All techniques vs. the true effect (−10 mmHg, green line). The naïve before-after is the most biased. Techniques that use a control group or adjust for baseline all recover the truth reliably.

11 Summary Table

Code
results_clean <- results |>
  mutate(
    `95% CI`          = paste0("[", round(Lower,1), ", ", round(Upper,1), "]"),
    `Bias`            = round(Estimate - true_effect, 2),
    `RTM Controlled`  = if_else(!Biased, "✅ Yes", "❌ No"),
    Estimate          = round(Estimate, 2)
  ) |>
  select(Technique, Estimate, `95% CI`, `Bias`, `RTM Controlled`) |>
  mutate(Technique = str_replace_all(Technique, "\n", " "))

results_clean |>
  kable(align = "lcccc",
        caption = "All Techniques: Estimates vs.
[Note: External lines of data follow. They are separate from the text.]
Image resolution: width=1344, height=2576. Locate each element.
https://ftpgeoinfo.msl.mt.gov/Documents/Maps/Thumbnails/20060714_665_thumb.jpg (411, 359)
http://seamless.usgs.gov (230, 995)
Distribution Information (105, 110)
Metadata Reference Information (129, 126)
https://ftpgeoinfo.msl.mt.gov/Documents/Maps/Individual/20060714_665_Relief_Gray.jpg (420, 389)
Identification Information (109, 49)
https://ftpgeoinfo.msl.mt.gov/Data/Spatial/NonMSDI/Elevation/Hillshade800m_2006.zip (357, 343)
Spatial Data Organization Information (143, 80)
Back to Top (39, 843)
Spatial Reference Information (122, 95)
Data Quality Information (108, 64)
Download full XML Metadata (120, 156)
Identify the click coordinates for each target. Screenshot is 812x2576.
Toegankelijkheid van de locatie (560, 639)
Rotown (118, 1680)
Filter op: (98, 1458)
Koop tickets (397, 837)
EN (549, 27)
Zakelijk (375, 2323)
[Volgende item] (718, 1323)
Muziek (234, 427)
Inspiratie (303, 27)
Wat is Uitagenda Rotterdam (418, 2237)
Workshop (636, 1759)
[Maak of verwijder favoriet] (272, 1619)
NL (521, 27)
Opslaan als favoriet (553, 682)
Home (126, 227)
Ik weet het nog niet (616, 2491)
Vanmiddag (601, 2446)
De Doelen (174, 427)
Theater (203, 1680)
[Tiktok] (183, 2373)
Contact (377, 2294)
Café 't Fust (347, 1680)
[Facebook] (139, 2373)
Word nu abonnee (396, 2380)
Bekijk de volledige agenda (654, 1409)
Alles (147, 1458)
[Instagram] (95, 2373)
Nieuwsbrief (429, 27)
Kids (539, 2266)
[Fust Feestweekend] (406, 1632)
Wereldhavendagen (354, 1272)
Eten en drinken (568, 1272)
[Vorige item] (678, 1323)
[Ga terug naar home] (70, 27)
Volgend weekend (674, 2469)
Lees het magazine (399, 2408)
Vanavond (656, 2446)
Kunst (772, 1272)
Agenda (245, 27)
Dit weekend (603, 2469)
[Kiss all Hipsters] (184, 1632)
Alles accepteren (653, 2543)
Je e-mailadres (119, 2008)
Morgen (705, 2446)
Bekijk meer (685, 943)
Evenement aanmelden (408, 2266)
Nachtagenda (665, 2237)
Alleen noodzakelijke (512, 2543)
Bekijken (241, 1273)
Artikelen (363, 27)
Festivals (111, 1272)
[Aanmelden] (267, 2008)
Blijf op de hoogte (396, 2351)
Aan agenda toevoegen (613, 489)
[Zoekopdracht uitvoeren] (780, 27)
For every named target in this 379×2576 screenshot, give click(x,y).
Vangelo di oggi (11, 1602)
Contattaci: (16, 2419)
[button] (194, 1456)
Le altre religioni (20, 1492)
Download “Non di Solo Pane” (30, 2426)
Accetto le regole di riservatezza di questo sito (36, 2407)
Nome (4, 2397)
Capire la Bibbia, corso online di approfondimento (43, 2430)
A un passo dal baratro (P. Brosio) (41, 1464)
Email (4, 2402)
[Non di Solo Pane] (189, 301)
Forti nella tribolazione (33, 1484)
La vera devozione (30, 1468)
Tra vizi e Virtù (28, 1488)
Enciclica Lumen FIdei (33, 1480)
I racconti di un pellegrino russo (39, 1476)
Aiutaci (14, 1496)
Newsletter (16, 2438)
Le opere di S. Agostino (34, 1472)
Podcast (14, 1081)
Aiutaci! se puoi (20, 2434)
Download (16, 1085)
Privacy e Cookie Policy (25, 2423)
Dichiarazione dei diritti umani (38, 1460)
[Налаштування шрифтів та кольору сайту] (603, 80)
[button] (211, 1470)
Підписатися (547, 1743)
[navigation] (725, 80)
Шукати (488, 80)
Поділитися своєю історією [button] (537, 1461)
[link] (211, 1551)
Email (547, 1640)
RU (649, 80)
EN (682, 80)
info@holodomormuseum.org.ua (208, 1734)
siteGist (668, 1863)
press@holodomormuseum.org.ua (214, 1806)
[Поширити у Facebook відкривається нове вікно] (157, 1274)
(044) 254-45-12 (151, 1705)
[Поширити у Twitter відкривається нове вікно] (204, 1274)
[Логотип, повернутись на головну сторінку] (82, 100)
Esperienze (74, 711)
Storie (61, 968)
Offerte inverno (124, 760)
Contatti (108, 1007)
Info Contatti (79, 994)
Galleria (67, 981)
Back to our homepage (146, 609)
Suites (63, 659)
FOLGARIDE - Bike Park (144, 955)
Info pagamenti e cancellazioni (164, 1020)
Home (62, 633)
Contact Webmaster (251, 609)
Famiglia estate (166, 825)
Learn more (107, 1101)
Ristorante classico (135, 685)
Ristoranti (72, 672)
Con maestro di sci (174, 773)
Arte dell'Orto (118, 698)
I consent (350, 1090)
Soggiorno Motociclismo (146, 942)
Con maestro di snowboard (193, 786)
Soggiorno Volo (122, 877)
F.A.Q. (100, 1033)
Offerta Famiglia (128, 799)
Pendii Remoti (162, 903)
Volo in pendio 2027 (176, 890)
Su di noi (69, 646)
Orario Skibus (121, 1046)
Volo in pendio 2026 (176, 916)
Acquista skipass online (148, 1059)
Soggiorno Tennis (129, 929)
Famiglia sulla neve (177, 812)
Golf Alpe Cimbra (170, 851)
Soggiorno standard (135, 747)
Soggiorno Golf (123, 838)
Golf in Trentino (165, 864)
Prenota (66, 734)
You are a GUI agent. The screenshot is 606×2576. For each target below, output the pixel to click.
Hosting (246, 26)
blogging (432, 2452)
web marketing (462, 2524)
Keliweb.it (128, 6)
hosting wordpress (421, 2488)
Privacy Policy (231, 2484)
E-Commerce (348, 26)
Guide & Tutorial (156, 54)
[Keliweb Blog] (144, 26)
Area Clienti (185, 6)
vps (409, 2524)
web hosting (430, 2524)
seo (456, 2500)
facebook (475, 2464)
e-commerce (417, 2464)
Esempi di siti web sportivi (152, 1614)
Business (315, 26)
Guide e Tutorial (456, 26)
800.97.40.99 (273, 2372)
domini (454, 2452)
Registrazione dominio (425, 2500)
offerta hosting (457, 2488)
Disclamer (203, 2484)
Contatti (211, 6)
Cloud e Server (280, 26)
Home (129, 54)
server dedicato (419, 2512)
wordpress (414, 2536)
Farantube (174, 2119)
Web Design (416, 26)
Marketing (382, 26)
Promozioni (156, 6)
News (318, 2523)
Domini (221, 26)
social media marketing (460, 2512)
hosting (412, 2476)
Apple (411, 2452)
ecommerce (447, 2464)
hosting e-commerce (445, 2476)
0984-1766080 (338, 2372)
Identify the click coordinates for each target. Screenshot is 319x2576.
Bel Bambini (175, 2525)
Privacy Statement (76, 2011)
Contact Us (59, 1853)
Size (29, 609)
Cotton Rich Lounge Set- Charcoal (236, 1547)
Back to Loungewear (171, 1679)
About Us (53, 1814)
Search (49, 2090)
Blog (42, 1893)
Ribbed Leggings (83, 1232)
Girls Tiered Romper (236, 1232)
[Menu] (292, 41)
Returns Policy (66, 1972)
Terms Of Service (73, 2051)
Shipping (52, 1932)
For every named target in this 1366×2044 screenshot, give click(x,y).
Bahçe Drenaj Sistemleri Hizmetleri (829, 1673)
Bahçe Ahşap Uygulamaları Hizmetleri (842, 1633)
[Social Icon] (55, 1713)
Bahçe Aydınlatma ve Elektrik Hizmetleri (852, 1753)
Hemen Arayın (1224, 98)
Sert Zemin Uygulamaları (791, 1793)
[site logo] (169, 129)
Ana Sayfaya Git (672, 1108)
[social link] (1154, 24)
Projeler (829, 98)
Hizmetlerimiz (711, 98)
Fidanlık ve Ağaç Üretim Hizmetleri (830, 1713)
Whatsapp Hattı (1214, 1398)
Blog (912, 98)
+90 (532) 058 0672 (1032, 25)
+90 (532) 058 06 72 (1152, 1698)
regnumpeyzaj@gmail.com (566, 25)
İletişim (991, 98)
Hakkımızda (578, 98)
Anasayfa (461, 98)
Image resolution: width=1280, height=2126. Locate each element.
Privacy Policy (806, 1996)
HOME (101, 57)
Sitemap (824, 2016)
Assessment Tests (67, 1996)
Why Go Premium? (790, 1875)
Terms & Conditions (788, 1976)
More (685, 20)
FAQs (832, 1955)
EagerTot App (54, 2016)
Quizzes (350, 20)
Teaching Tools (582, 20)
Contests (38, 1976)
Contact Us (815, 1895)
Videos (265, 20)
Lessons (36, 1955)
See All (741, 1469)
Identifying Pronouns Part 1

True Effect (−10 mmHg)") |>
  kable_styling(bootstrap_options = c("striped","hover","condensed"),
                full_width = FALSE) |>
  row_spec(1, background = "#fdf2f2") |>
  row_spec(2:6, background = "#f0faf4") |>
  column_spec(5, bold = TRUE)
All Techniques: Estimates vs. True Effect (−10 mmHg)
Technique Estimate 95% CI Bias RTM Controlled
Naïve Before–After (No Control) -14.70 [-16.7, -12.7] -4.70 ❌ No |
t-test (Change Score) 9.88 [6.8, 12.9] 19.88 ✅ Yes |
ANCOVA (Adjusted) -10.00 [-13, -7] 0.00 ✅ Yes |
Mixed Model (LMM) -9.88 [-12.9, -6.9] 0.12 ✅ Yes |
Bland-Altman (RTM Correction) -20.71 [-22.7, -18.7] -10.71 ✅ Yes |
Propensity Score (Matched) -9.35 [-12.4, -6.3] 0.65 ✅ Yes |

12 Key Takeaways

What This Simulation Shows
Problem Solution
Selecting extreme scorers guarantees RTM Use a control group selected the same way
Before–after study without control Apply Bland-Altman RTM correction
Repeated measures data Use ANCOVA or LMM — adjust for baseline
No randomisation possible Use propensity score matching
Clinical individual-level decisions Use the Reliable Change Index
High measurement unreliability RTM is larger — improve your instrument first

The naïve before–after study will always overestimate the treatment effect when participants were selected for extreme baseline scores. Every technique above solves this — some by design, some by analysis.


13 References

  • Bland, J. M., & Altman, D. G. (1994). Regression towards the mean. BMJ, 308, 1499.
  • Barnett, A. G., Van Der Pols, J. C., & Dobson, A. J. (2005). Regression to the mean: what it is and how to deal with it. International Journal of Epidemiology, 34(1), 215–220.
  • Jacobson, N. S., & Truax, P. (1991). Clinical significance: A statistical approach to defining meaningful change. Journal of Consulting and Clinical Psychology, 59(1), 12–19.
  • Austin, P. C. (2011). An introduction to propensity score methods for reducing confounding. Multivariate Behavioral Research, 46(3), 399–424.